• _WHAT TO DO_:
Write the entries out again. Every character must match.

• _SOURCE RECORDS_:
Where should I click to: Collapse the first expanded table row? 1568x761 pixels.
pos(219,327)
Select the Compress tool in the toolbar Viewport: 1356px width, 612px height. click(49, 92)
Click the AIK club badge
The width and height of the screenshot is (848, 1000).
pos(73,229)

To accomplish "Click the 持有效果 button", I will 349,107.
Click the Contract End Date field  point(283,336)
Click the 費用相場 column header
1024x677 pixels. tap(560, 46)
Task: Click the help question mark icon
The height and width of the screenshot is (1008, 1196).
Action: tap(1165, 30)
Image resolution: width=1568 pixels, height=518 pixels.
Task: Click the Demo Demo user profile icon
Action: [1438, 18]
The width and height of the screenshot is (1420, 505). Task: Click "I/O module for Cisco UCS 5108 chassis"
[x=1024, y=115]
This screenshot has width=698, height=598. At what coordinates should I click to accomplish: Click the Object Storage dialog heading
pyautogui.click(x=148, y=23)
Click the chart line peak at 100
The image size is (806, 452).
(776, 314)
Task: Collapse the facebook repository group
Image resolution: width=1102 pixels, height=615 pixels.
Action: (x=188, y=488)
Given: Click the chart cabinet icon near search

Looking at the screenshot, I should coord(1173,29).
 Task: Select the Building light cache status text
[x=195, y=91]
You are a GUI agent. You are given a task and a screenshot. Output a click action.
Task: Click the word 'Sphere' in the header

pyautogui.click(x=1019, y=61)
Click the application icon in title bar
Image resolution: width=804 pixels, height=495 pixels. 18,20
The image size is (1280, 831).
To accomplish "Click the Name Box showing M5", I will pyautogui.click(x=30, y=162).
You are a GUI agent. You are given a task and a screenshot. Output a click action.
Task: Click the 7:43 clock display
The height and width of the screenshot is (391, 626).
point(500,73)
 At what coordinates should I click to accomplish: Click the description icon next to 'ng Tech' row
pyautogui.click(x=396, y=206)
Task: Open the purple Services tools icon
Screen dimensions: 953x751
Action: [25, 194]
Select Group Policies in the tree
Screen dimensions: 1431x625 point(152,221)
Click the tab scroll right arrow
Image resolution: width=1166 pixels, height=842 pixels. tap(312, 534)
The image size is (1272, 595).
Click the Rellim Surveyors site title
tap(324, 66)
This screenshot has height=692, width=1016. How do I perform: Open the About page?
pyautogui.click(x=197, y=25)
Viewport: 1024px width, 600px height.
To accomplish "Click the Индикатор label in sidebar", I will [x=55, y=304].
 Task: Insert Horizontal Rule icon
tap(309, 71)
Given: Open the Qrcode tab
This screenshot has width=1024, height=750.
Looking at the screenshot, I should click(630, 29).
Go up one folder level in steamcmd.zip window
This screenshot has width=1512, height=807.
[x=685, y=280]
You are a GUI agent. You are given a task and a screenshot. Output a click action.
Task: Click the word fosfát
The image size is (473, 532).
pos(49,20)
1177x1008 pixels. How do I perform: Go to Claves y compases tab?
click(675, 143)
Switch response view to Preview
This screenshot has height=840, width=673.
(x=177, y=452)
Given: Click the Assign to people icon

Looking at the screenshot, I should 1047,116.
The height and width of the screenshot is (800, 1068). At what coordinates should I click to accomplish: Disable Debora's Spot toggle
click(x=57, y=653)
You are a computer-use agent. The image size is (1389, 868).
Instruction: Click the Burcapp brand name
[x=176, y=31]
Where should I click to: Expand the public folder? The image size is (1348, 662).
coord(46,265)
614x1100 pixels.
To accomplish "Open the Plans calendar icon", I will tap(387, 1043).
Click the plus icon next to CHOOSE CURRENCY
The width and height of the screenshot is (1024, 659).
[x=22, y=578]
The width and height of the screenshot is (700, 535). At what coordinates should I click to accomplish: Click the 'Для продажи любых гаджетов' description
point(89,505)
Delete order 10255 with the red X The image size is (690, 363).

• _COMPLETED EXERCISE_:
Where should I click to: Collapse the first expanded table row? 1568x761 pixels.
pos(219,327)
Select the Compress tool in the toolbar Viewport: 1356px width, 612px height. click(49, 92)
Click the AIK club badge
The width and height of the screenshot is (848, 1000).
pos(73,229)

To accomplish "Click the 持有效果 button", I will 349,107.
Click the Contract End Date field  point(283,336)
Click the 費用相場 column header
1024x677 pixels. tap(560, 46)
Task: Click the help question mark icon
The height and width of the screenshot is (1008, 1196).
Action: tap(1165, 30)
Image resolution: width=1568 pixels, height=518 pixels.
Task: Click the Demo Demo user profile icon
Action: [1438, 18]
The width and height of the screenshot is (1420, 505). Task: Click "I/O module for Cisco UCS 5108 chassis"
[x=1024, y=115]
This screenshot has width=698, height=598. At what coordinates should I click to accomplish: Click the Object Storage dialog heading
pyautogui.click(x=148, y=23)
Click the chart line peak at 100
The image size is (806, 452).
(776, 314)
Task: Collapse the facebook repository group
Image resolution: width=1102 pixels, height=615 pixels.
Action: (x=188, y=488)
Given: Click the chart cabinet icon near search

Looking at the screenshot, I should coord(1173,29).
 Task: Select the Building light cache status text
[x=195, y=91]
You are a GUI agent. You are given a task and a screenshot. Output a click action.
Task: Click the word 'Sphere' in the header

pyautogui.click(x=1019, y=61)
Click the application icon in title bar
Image resolution: width=804 pixels, height=495 pixels. 18,20
The image size is (1280, 831).
To accomplish "Click the Name Box showing M5", I will pyautogui.click(x=30, y=162).
You are a GUI agent. You are given a task and a screenshot. Output a click action.
Task: Click the 7:43 clock display
The height and width of the screenshot is (391, 626).
point(500,73)
 At what coordinates should I click to accomplish: Click the description icon next to 'ng Tech' row
pyautogui.click(x=396, y=206)
Task: Open the purple Services tools icon
Screen dimensions: 953x751
Action: [25, 194]
Select Group Policies in the tree
Screen dimensions: 1431x625 point(152,221)
Click the tab scroll right arrow
Image resolution: width=1166 pixels, height=842 pixels. tap(312, 534)
The image size is (1272, 595).
Click the Rellim Surveyors site title
tap(324, 66)
This screenshot has height=692, width=1016. How do I perform: Open the About page?
pyautogui.click(x=197, y=25)
Viewport: 1024px width, 600px height.
To accomplish "Click the Индикатор label in sidebar", I will [x=55, y=304].
 Task: Insert Horizontal Rule icon
tap(309, 71)
Given: Open the Qrcode tab
This screenshot has width=1024, height=750.
Looking at the screenshot, I should click(630, 29).
Go up one folder level in steamcmd.zip window
This screenshot has width=1512, height=807.
[x=685, y=280]
You are a GUI agent. You are given a task and a screenshot. Output a click action.
Task: Click the word fosfát
The image size is (473, 532).
pos(49,20)
1177x1008 pixels. How do I perform: Go to Claves y compases tab?
click(675, 143)
Switch response view to Preview
This screenshot has height=840, width=673.
(x=177, y=452)
Given: Click the Assign to people icon

Looking at the screenshot, I should 1047,116.
The height and width of the screenshot is (800, 1068). At what coordinates should I click to accomplish: Disable Debora's Spot toggle
click(x=57, y=653)
You are a computer-use agent. The image size is (1389, 868).
Instruction: Click the Burcapp brand name
[x=176, y=31]
Where should I click to: Expand the public folder? The image size is (1348, 662).
coord(46,265)
614x1100 pixels.
To accomplish "Open the Plans calendar icon", I will tap(387, 1043).
Click the plus icon next to CHOOSE CURRENCY
The width and height of the screenshot is (1024, 659).
[x=22, y=578]
The width and height of the screenshot is (700, 535). At what coordinates should I click to accomplish: Click the 'Для продажи любых гаджетов' description
point(89,505)
Delete order 10255 with the red X The image size is (690, 363).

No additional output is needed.